Ade Mansyur Pengasuh Ponpes Miftahul Huda Al-Musri' Wafat
13 November 2013 pukul 5:42
Rasulullah SAW bersabda,
"Sesungguhnya di antara amal kebaikan yang mendatangkan pahala setelah
orang yang melakukannya wafat ialah ilmu yang ia sebar luaskan, anak soleh yang
ditinggalkannya, mushaf (kitab-kitab keagamaan) yang diwariskannya, masjid yang
dibinanya, rumah yang dibinanya untuk penginapan orang yang sedang dalam
perjalanan, sungai yang dialirkannya untuk kepentingan orang banyak, dan harta
yang disedekahkannya" (HR. Ibnu Majah).
Sekitar tahun 1980-an akhir dan
1990-an awal, saat itu saya masih anak-anak, Aki (kakekku) dan Eunin (nenekku)
dari pihak ayah beberapa kali mengajakku berkunjung dan menginap di kediaman
anak perempuan dan bungsu mereka alias bibiku di areal kompleks Pondok
Pesantren (Ponpes) Miftahul Huda Al-Musri' pimpinan almarhum K.H. Ahmad Faqih
yang terletak di Desa Kertajaya Kecamatan Ciranjang Kabupaten Cianjur. Dulu,
kabarnya, ketika Mimi (panggilan saya kepada bibiku ini) masih remaja, beliau
pernah nyantri di ponpes kaum Nadhliyin tersebut. Kemudian beliau dinikahi oleh
salah satu anak Mama (panggilan almarhum K.H. Ahmad Faqih) yaitu K.H. Ade
Mansyur. Maka K.H. Ade Mansyur pun menjadi pamanku dan biasa kupanggil Amang
(paman), lebih jelasnya lagi Mang Ade Mansyur lantas Mang Haji Ade Mansyur.

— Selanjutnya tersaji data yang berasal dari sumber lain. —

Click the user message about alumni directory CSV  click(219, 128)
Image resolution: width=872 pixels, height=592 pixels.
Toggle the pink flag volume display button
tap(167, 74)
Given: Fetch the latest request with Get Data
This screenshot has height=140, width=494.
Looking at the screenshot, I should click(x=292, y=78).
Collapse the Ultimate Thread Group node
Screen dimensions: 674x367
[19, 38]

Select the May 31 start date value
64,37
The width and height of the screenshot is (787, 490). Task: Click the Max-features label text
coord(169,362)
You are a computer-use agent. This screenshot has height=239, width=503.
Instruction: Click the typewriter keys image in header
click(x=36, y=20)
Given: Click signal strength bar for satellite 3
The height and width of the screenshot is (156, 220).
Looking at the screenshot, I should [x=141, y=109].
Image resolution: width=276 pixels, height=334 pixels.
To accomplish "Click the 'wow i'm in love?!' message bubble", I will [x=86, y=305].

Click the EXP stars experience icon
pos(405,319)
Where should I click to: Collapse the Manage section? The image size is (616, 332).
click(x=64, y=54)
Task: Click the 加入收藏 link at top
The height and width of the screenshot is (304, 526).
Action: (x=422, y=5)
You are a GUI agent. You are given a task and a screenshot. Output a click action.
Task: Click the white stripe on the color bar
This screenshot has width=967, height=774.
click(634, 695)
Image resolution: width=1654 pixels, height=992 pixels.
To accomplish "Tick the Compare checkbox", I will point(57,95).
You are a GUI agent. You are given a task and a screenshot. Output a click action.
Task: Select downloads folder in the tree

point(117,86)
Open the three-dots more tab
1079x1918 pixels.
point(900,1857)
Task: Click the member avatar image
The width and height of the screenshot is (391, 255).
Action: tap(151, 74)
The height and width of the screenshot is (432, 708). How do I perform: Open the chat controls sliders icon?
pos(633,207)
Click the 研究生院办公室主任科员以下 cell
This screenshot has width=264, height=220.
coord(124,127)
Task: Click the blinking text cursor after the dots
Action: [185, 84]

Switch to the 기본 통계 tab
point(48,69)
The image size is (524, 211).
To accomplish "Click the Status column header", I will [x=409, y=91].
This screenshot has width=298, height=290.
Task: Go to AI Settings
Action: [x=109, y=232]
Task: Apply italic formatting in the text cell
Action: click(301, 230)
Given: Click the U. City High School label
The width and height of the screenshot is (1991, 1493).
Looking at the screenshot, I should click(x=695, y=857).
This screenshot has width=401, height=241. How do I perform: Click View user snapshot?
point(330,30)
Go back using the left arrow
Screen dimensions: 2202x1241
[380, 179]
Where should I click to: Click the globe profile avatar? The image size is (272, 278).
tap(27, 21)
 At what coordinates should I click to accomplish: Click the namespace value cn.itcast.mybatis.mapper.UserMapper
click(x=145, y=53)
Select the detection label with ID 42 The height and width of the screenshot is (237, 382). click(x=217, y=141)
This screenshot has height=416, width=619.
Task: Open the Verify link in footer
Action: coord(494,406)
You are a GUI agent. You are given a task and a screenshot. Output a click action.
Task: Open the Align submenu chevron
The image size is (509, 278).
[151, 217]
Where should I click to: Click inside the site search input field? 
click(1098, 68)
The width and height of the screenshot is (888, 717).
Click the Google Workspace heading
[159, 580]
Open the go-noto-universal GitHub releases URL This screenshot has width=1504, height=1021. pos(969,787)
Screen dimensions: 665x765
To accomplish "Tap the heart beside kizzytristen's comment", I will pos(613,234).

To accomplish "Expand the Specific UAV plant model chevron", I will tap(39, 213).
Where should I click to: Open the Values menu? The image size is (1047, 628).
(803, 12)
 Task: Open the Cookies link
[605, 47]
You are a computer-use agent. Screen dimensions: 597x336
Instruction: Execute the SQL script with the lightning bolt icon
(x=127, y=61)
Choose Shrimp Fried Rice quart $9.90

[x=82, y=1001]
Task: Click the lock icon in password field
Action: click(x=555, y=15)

Jadi dalam bibliografi hidupku,
keberadaan lembaga pendidikan pondok pesantren tradisional bukanlah entitas
yang asing, meski sulit pula jika saya klaim bahwa saya telah mengerti secara
mendalam dan meluas mengenai lembaga pendidikan ini. Dan sejak menimba ilmu di
sebuah perguruan tinggi negeri di kota Parijs van Java, pengertian saya
tentang pesantren tradisional setelah mempelajari sejumlah studi tentangnya
bukan saja bertambah, melainkan juga saya merasa semakin takjub, bangga, dan
mengapresiasi tinggi akan keberadaan dan terutama peran yang sudah, sedang, dan
akan dikerjakan pesantren tradisional semacam Ponpes Miftahul Huda Al-Musri'
ini.
Saya terkesan dengan ungkapan
almarhum Gusdur, cucu Hadratus Syekh K.H. Hasyim Asy'ari sekaligus mantan Ketua
Umum PBNU dan Presiden RI ke-5, bahwa pesantren (tradisional) merupakan
sub-kultur. Sedangkan para kyainya, dalam identifikasi Clifford Geertz, adalah culture
broker (broker budaya alias pihak yang menghubungkan dan menyebarkan
kebudayaan ke tengah-tengah masyarakat). Jezewski dalam Jezewski dan Sotnik
(2001) memaknai tindakan culture broking sebagai “the act of
bridging, linking or mediating between groups or persons of differing cultural
backgrounds for the purpose of reducing conflict or producing change”.
Tentu saja dalam kadar tertentu, Amang dan para alumni santri Ponpes Miftahul
Huda Al-Musri pun merupakan culture broker yang mengerjakan culture broking.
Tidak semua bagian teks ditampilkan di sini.